We used to try to hide as much of the complexity as we could. We built a declarative functional build system combined with SDK utilities that let us author packages that came with dependencies. The idea was: "If a user wants Bun, give them the Bun package and let them not worry about the internals, because we made Bun work well." But we didn't. It was never configurable enough, there were always more questions than answers, agents didn't get it and misused it in every possible way, and in the end the complexity of trying to use these abstract layers became the hardest part of onboarding to us. See below how beautiful the code snippet looks — and how little you get about what's going on in it.

import { freestyle, VmSpec } from "freestyle";
import { VmBun } from "@freestyle-sh/with-bun";

const { vm } = await freestyle.vms.create({
  spec: new VmSpec({ with: { bun: new VmBun() } }),
});

await vm.bun.install({ deps: ["zod"], global: true });
await vm.bun.runCode(`import { z } from "zod"; console.log(z.string().parse("hi"))`);

This was optimized around my former belief that humans needed to get something working fast and would dive into the details later.
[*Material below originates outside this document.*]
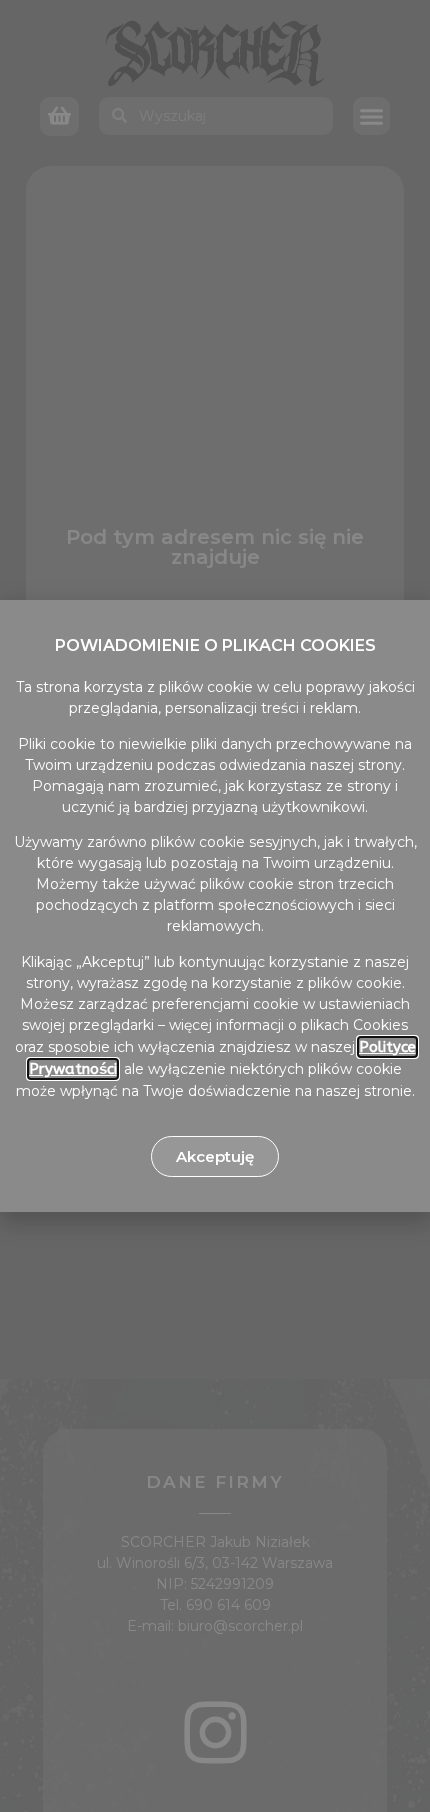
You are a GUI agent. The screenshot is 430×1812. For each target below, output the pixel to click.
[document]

But we got rid of all of that months ago. We removed every complex SDK package and indirection in favor of a guide. Now when you want anything complex like that, you tell your agent to read the guide, it takes the code relevant to it, adapts it to your project's norms, customizes the behavior however it wants, and has a much cleaner onboarding experience combined with much clearer code at the end.

import { freestyle } from "freestyle";

const { vm } = await freestyle.vms.create();


await vm.exec("cd /tmp && /opt/bun/bin/bun add zod");
await vm.exec(`echo 'import { z } from "zod"; console.log(z.string().parse("hi"))' > /tmp/main.ts`);
const { stdout } = await vm.exec("cd /tmp && /opt/bun/bin/bun run main.ts");

In practice in other APIs and SDKs

🤖 Agent frameworks

📦 Sandbox APIs

Closing

Building for agents is finally diverging from building for human engineers. Many core principles will carry over: good documentation matters, following usage patterns and making clear errors still matter. But a lot of what used to matter doesn't anymore. Lines of code, errors in onboarding, required reading to become productive, even tokens required for onboarding are all fairly irrelevant to how good an API is for agents. Everything in here wouldn't have been correct with GPT-4.5, so it might not be relevant for GPT-6, but I'm looking forward to seeing where this goes.